Il arrive que les policiers considérés comme le bras armé du patronat et des élites politiques aient les mêmes revendications sociales avec ceux qu’ils doivent réprimer. La contradiction est que : certains policiers en Haïti ne sont que des travailleurs qui vendent leur force de travail à un patron qui est l’Etat et qui leur demande de violenter d’autres travailleurs parfois qui sont au chômage et qui appartiennent à la même classe sociale qu’eux.  La réalité, tout récemment, les policiers sont obligés de manifester  comme tout ouvrier qu’on opprime et bien souvent les masses des quartiers de non-droits sont les seuls  à les accompagner dans une solidarité de classe au cours de leurs protestations. Et sans oublier certains policiers se sont obligés de se convertir même en bandits pour essayer de joindre les deux bouts.

M. Lucmane Delile

L’ancien ministre de la justice et de la sécurité publique, M. Lucmane Delile n’a-t-il pas appelé au démantèlement du groupe des policiers nommés 509 Fantôme, regroupant des policiers syndiqués de la PNH. Delille les fustige  comme un groupe de bandits terroristes du fait qu’ils revendiquent de meilleures conditions de vie. Le ministre de l’éducation nationale Pierre Josué Agénor Cadet ne vient-il pas de traiter de terroristes des enseignants manifestants pour exiger leurs arriérés de salaires et de bonnes conditions de travail ?

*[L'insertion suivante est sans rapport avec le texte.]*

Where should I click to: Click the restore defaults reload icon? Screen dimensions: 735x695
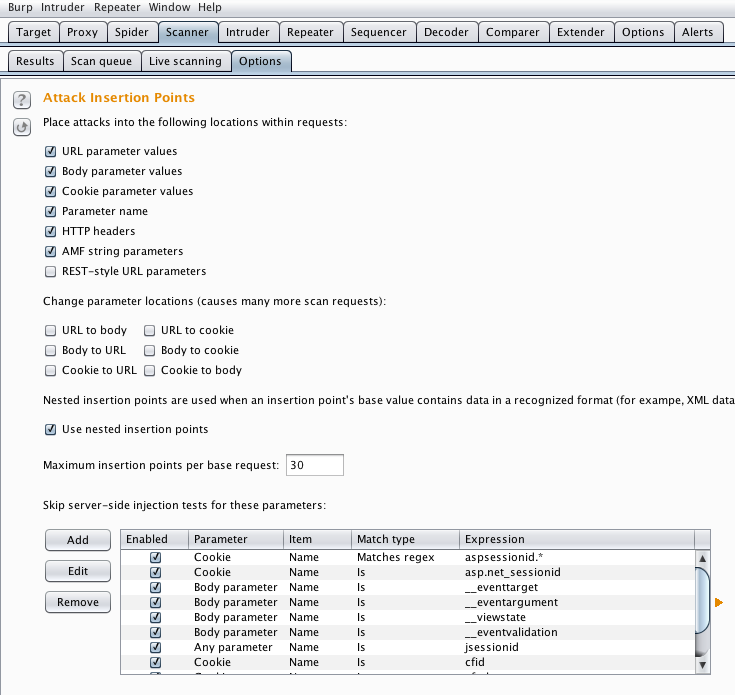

Les policiers issus des masses ne doivent pas jouer à l’imbécilité en faisant des violences ou de la brutalité policière envers les pauvres qui souffrent comme eux du même mal : l’exploitation d’une minorité riche sur la majorité pauvre. Les policiers ont faim, tout comme les bandits ont faim et les masses populaires en général ont grand faim puisqu’ils sont exploités et issus de la même classe et à l’égard des masses populaires « les violences policières ont toujours été des violences de classe »

Des membres du syndicat de la police Nationale haïtienne (SPNH)

En fait, la police haïtienne dans cette société inégalitaire et déchirée par les rapports de classes, ne peut être le chien de garde de l’ordre social, dressé et entraîné à mordre les pauvres qui se révoltent ou ne respectent pas les lois de la classe dominante.

En somme, ce n’est pas la police qui doit être le garant de la sécurité. Ceux sont les conditions sociales des masses défavorisées qu’il faut changer et sauf une révolution sociale peut concrétiser un tel  rêve. Les policiers conscients et conséquents doivent rester solidaires avec la lutte des masses exploitées pour la construction d’un lendemain meilleur.